5. Closing Date. The closing date for the transfer of shares and
payment of the purchase price after Xxxx'x death shall be 180 days after his
death. However, the Corporation and Xxxx'x legal representatives may agree on
an earlier or later closing date. If arbitration as provided in Paragraph 11
becomes necessary, the closing date shall be 30 days after the arbitration
award is made, unless a different closing date is fixed by the arbitrator or by
agreement of the parties.
6. Payment of Purchase Price. The total purchase price for the shares
purchased under this Agreement shall be paid in cash to Xxxx'x legal
representatives on the closing date.

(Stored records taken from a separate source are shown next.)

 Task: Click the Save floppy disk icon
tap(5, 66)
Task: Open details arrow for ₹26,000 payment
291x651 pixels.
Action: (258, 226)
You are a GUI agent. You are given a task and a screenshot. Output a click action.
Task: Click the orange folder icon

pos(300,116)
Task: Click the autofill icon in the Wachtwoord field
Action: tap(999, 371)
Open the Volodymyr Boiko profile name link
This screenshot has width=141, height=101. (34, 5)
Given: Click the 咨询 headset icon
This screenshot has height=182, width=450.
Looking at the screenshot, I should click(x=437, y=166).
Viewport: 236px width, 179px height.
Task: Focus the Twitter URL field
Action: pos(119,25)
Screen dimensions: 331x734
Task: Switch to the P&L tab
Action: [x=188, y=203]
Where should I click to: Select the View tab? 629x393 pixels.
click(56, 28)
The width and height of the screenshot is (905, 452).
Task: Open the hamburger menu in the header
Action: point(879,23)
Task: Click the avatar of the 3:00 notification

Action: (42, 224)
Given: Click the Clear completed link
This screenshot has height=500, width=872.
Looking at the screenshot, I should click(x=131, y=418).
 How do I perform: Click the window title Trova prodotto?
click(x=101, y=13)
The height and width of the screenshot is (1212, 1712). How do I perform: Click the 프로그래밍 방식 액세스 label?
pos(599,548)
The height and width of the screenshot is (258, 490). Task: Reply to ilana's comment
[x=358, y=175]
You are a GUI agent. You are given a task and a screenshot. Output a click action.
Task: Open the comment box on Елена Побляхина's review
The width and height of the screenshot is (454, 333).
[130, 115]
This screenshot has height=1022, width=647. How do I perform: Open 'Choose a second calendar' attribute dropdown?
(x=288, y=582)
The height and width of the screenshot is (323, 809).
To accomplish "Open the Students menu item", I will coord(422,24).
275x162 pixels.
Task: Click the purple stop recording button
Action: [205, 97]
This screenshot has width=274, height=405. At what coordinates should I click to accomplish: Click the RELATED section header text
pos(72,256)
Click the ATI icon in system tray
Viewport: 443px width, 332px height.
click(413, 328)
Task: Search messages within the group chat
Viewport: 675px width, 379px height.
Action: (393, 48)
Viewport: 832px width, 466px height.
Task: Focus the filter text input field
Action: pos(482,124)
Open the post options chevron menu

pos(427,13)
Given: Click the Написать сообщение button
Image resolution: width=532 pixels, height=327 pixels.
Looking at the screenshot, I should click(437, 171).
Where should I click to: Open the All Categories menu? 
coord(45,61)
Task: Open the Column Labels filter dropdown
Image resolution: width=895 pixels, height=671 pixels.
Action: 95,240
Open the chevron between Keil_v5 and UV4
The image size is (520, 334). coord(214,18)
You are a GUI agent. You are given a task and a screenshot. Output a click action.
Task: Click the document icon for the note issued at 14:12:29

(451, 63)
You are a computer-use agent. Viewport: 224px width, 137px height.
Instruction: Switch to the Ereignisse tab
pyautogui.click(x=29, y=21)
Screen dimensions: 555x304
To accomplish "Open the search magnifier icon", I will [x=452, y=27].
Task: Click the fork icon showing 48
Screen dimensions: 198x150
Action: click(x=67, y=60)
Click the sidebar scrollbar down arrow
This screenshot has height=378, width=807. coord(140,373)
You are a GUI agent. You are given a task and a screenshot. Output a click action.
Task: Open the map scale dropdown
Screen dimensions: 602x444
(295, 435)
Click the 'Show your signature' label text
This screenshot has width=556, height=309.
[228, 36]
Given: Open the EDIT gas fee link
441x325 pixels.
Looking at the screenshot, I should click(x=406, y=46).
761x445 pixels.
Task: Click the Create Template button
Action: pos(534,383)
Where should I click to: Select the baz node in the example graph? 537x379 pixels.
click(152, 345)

However, the Corporation may withhold
payment of not more than 25 percent of the total purchase price until Xxxx'x
legal representatives provide such indemnity or release from any taxing
authority as the Corporation reasonably deems necessary to protect the
Corporation against liability for taxes. If Xxxx'x estate is indebted or
liable to the Corporation, the Corporation may set off all or part of such
indebtedness or liability against the purchase price. If any of the shares
purchased under this Agreement are subject to any valid pledge, lien, security
interest, or encumbrance, the Corporation may apply as much of the purchase
price as may be necessary to pay and discharge such pledge, lien, security
interest, or encumbrance; and such payment shall have the same effect as a
payment to Xxxx'x legal representative.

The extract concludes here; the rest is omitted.